#### Data records ####
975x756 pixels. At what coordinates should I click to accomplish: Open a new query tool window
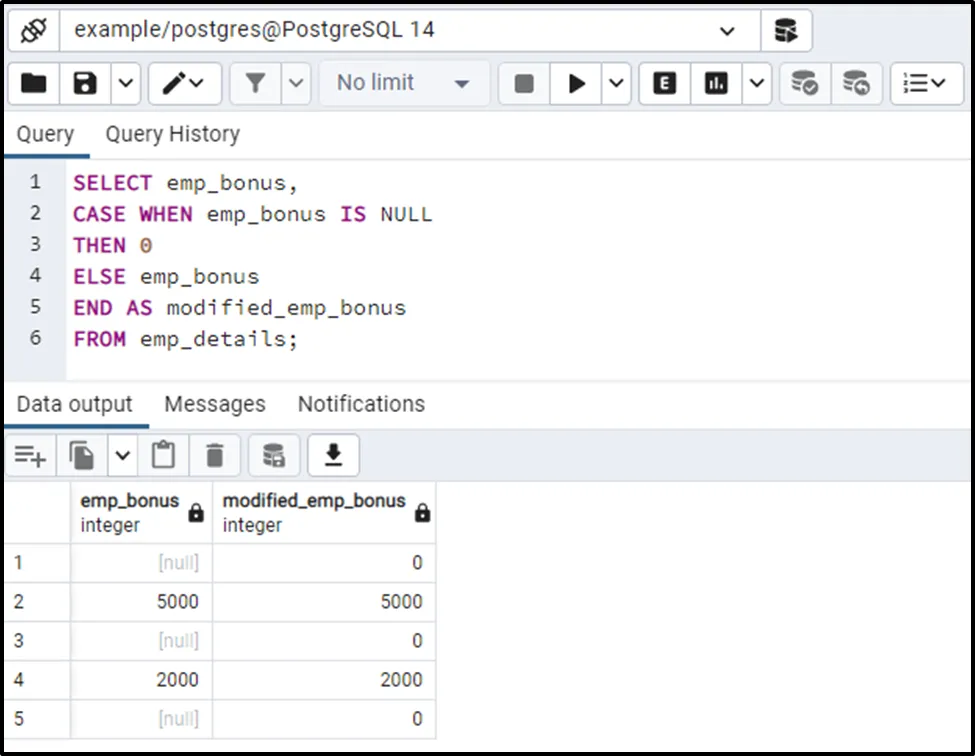click(786, 30)
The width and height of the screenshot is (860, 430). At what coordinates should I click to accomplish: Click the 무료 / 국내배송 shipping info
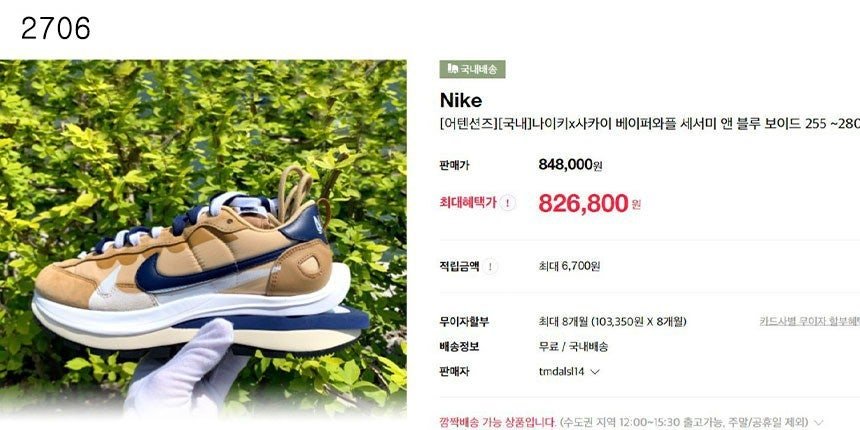click(573, 347)
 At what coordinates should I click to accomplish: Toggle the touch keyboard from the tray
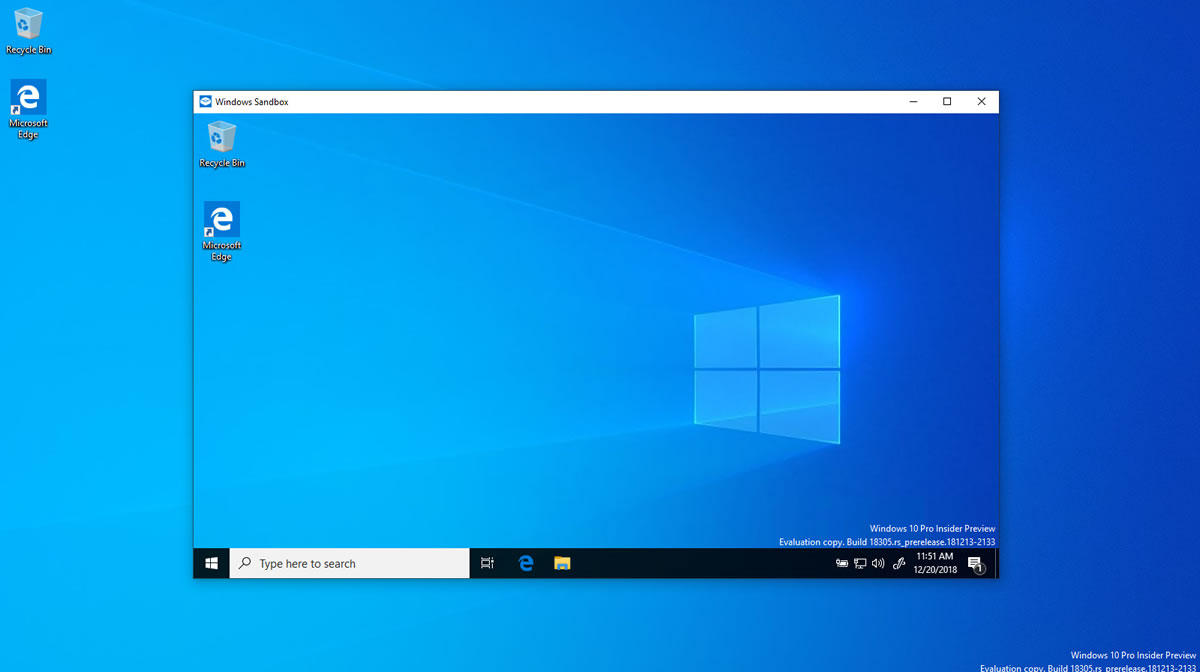842,563
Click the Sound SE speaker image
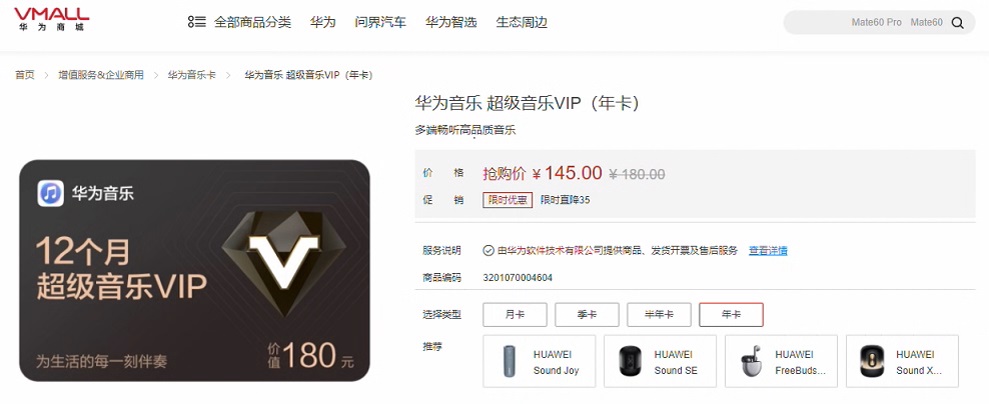The height and width of the screenshot is (404, 989). click(x=629, y=362)
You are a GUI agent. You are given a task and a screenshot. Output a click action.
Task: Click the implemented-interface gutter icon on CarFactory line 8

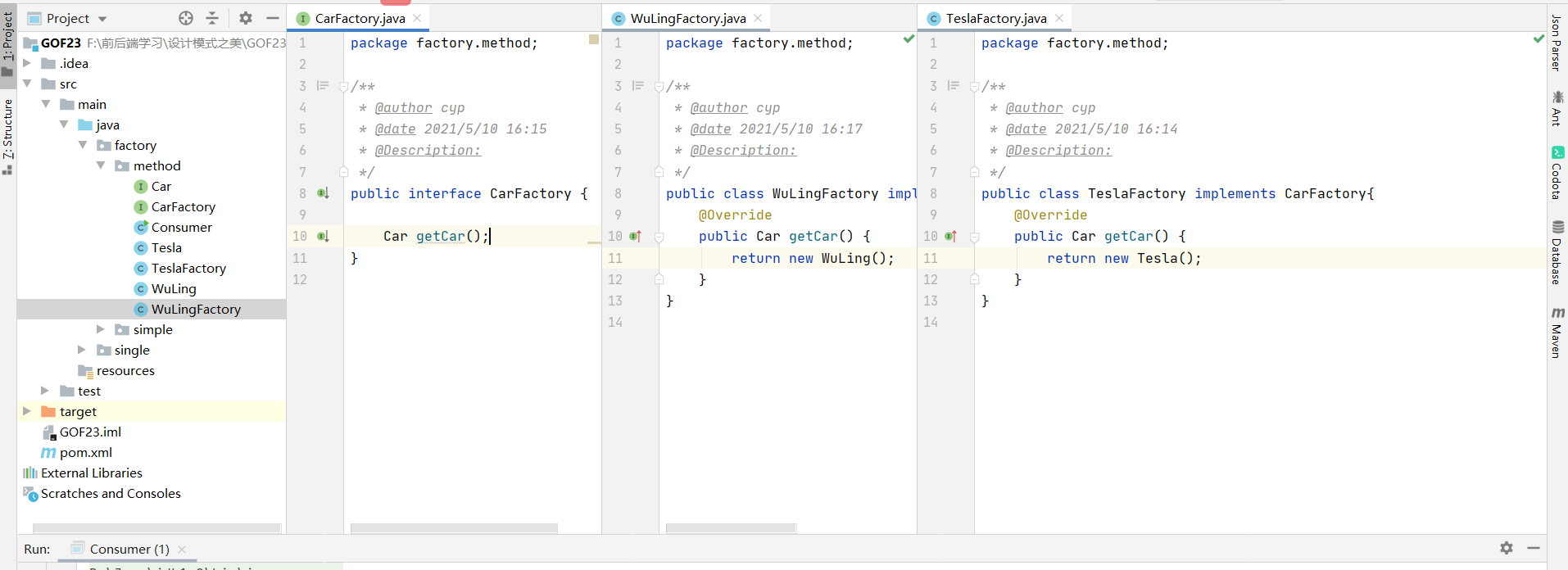[323, 193]
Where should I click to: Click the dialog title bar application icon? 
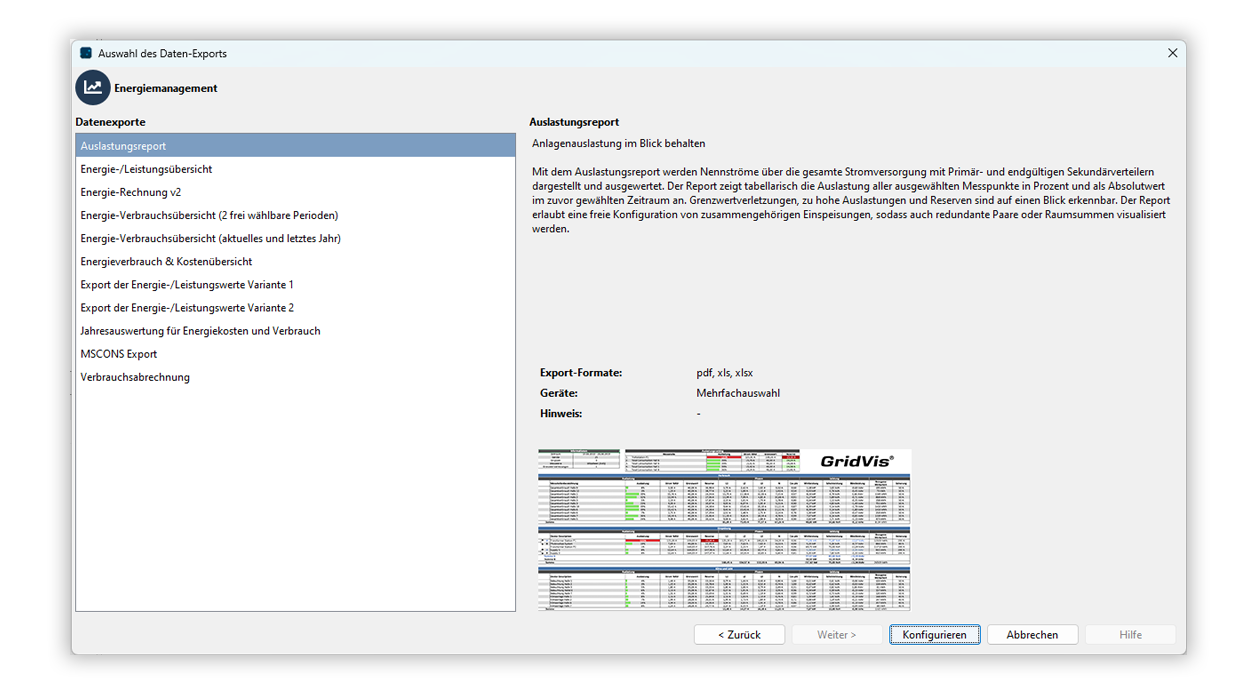coord(86,54)
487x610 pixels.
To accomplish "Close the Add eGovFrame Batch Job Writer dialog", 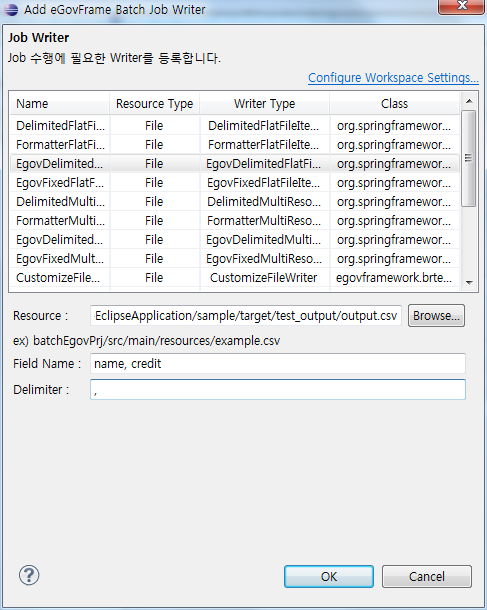I will [462, 6].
####
Aim of the exercise
Would you write out exactly the lines above, starting at the line containing "The width and" and stopping after the line containing "You are a GUI"? Omit the pictures.

Answer area
The width and height of the screenshot is (860, 430). At what coordinates should I click to accomplish: Click the 무료 / 국내배송 shipping info
click(573, 347)
 At what coordinates should I click to accomplish: Toggle the touch keyboard from the tray
842,563
Click the Sound SE speaker image
The height and width of the screenshot is (404, 989). click(x=629, y=362)
You are a GUI agent. You are given a task and a screenshot. Output a click action.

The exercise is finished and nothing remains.